Por que o Brasil é tão corrupto?

Por

Ayrton Maciel*

Em 30.08.2020

A Coroa de Portugal, o Brasil colonial, o Brasil imperial e a República brasileira. O que há de diferente, em termos de corrupção, em 520 anos do “jovem” País, que aparteia cada um e o todo dos brasileiros entre o nacionalismo indiferente, a alheação patriótica, a consciência envergonhada e a inconsciência dos invisíveis? Nada. Para mais ou para menos é uma questão de graduação, não de erradicação ou controle. Porque o mal está na formação do povo brasileiro. Uma herança que a corte e a elite nacionais reproduziram e que o povo absorveu.
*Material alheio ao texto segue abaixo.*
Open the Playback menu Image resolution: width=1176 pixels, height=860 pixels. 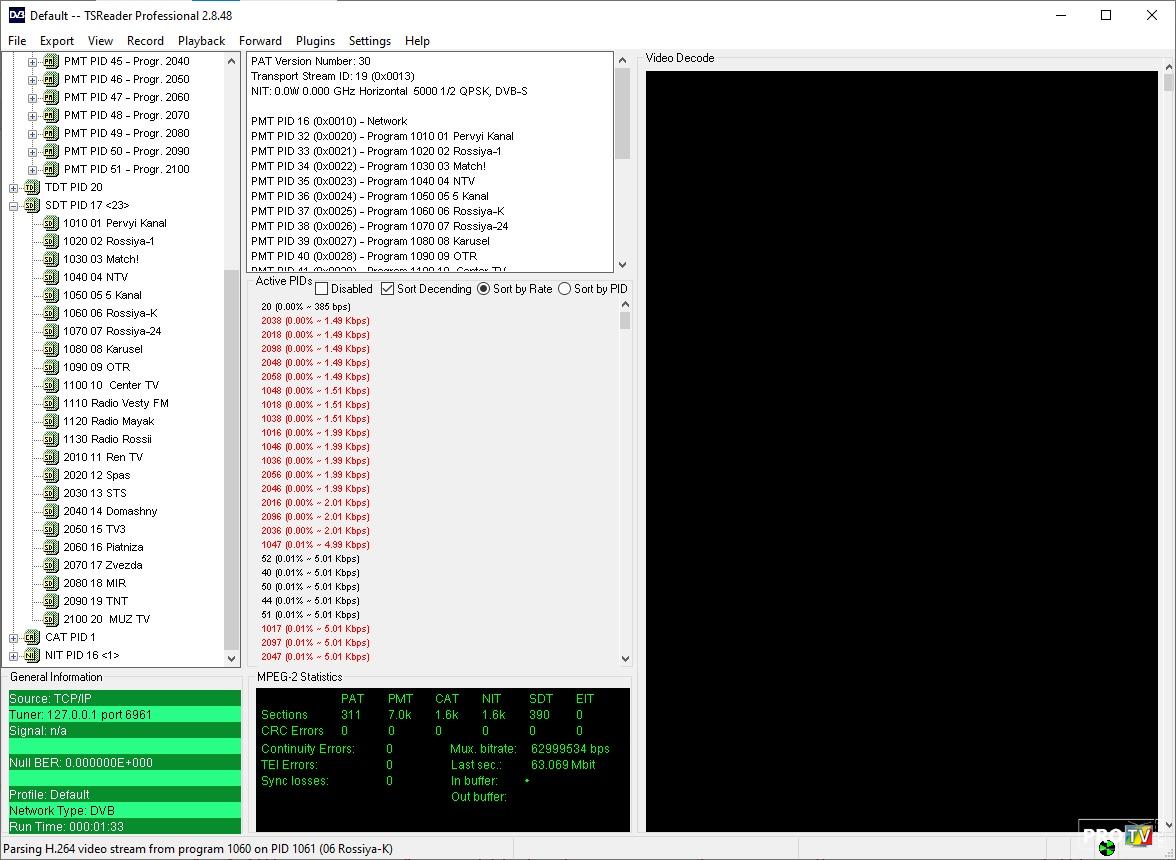pos(201,41)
O argumento do “País jovem” é o perdão ou a desculpa do brasileiro que veste a integridade territorial com as vestes da honra nacional. Porque temos a mesma idade dos países americanos do Norte, do Centro e do Sul. Muitos, a bem de atenuar, também penitentes da corrupção espanhola. Então, a culpa é de quem? Do desinteresse das elites nacionais e seus governos em erradicar ou aplicar as leis de controle, através dos Poderes constitucionais do Estado.
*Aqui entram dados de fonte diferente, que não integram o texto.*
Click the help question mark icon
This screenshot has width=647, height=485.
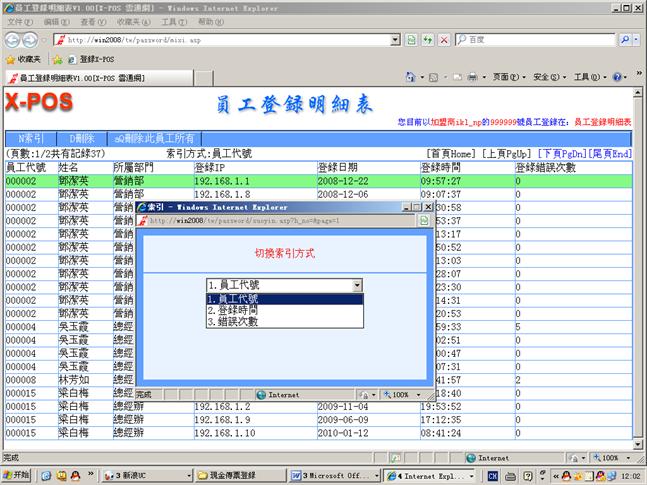click(x=617, y=77)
Certamente, extirpar esse histórico estágio de vergonha do País depende do simultâneo – e por gerações – investimento em educação na base. Mudança de postura umbilicalmente dependente da conscientização das elites econômica, política e militar nacionais. Ou seja, que não resistam a novos conceitos, não se apeguem a tradições e não impeçam mudanças.

Para exemplificar está dificuldade brasileira, lembro de uma passagem de um dos três livros da autobiografia do histórico economista paraibano, Celso Furtado. Ele narra que o presidente Juscelino Kubistchek lhe pediu um órgão para planejar e puxar o desenvolvimento do Nordeste: viria a ser Sudene. E revela: os maiores opositores da criação do órgão foram exatamente os parlamentares da Região. Eles temiam perder o seu domínio coronelista sobre a população. Para passar no Congresso, a Sudene teve de contar com o apoio dos deputados e senadores do Sul e Sudeste.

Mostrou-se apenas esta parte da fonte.